ADS is a Python library that contains a comprehensive set of data connections, that allows data scientists to access and use data from many different data stores to produce better models. The ADS library supports Oracle’s own AutoML, as well as open-source tools such as H2O.ai and Auto-Sklearn.
Data scientists and infrastructure administrators can easily deploy data science models as Oracle Functions, a highly-scalable, on-demand and serverless architecture on OCI. Team members can use the model catalog to preserve and share completed machine learning models and the artifacts necessary to reproduce, test, and deploy them.
About Data Lakes
A data lake is a scalable, centralized repository that can store raw data and enables an enterprise to store all its data in a cost effective, elastic environment. A data lake provides a flexible storage mechanism for storing raw data. For a data lake to be effective, an organization must examine its specific governance needs, workflows, and tools. Building around these core elements creates a powerful data lake that seamlessly integrates into existing architectures and easily connects data to users.
- Accelerated time to decisions by leveraging analytics and machine learning
- Collection and mining of big data for data scientists, analysts, and developers
To make unstructured data stored in a data lake useful, you must process and prepare it for analysis.
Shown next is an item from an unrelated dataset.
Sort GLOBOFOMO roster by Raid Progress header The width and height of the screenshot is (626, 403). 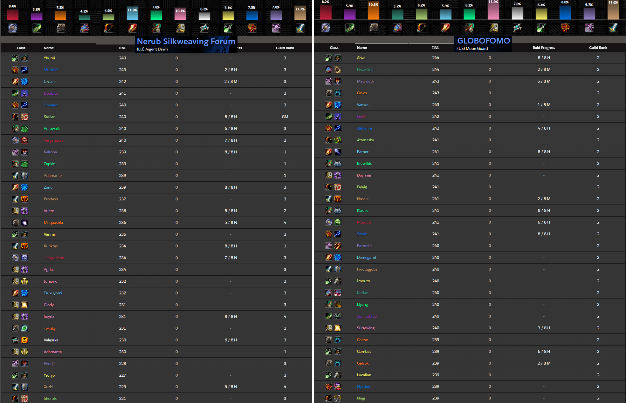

This is often challenging if you lack extensive data engineering resources.
The following lists the technical challenges of maintaining on-premises data lakes.
- Upfront costs and lack of flexibility: When organizations build their own on-premises infrastructure, they must plan, procure, and manage the hardware infrastructure, spin up servers, and also deal with outages and downtime.
- Ongoing maintenance costs: When operating an on-premises data lake, mostly manifesting in IT and engineering costs, organizations must account for ongoing maintenance costs. This also includes the costs of patching, maintaining, upgrading, and supporting the underlying hardware and software infrastructure.
- Lack of agility and administrative tasks: IT organizations must provision resources, handle uneven workloads at a large scale, and keep up with the pace of rapidly changing, community-driven, open-source software innovation.
- Complexity of building data pipelines: Data engineers must deal with the complexity of integrating a wide range of tools to ingest, organize, preprocess, orchestrate batch ETL jobs, and query the data stored in the lake.
Scalability and suboptimal resource utilization: As your user base grows, your organization must manually manage resource utilization and create additional servers to scale up on demand. Most on-premises deployments of Hadoop and Spark directly tie the compute and storage resources to the same servers creating an inflexible model.
The following lists the business benefits of moving your data lakes to the cloud.
- Lower engineering costs and managed services: Build preintegrated data pipelines more efficiently with cloud-based tools and reduce data engineering costs. Transfer scaling management to your cloud provider using cloud services such as Object Storage and Autonomous Data Warehouse (ADW) that provide transparent scaling. You don't need to add machines or manage clusters on cloud-based data lakes.
- Leverage Agile infrastructure and latest technologies: Design your data lake for new use cases with our flexible, agile, and on-demand cloud infrastructure. You can quickly upgrade to the latest technology and add new cloud services as they become available, without redesigning your architecture.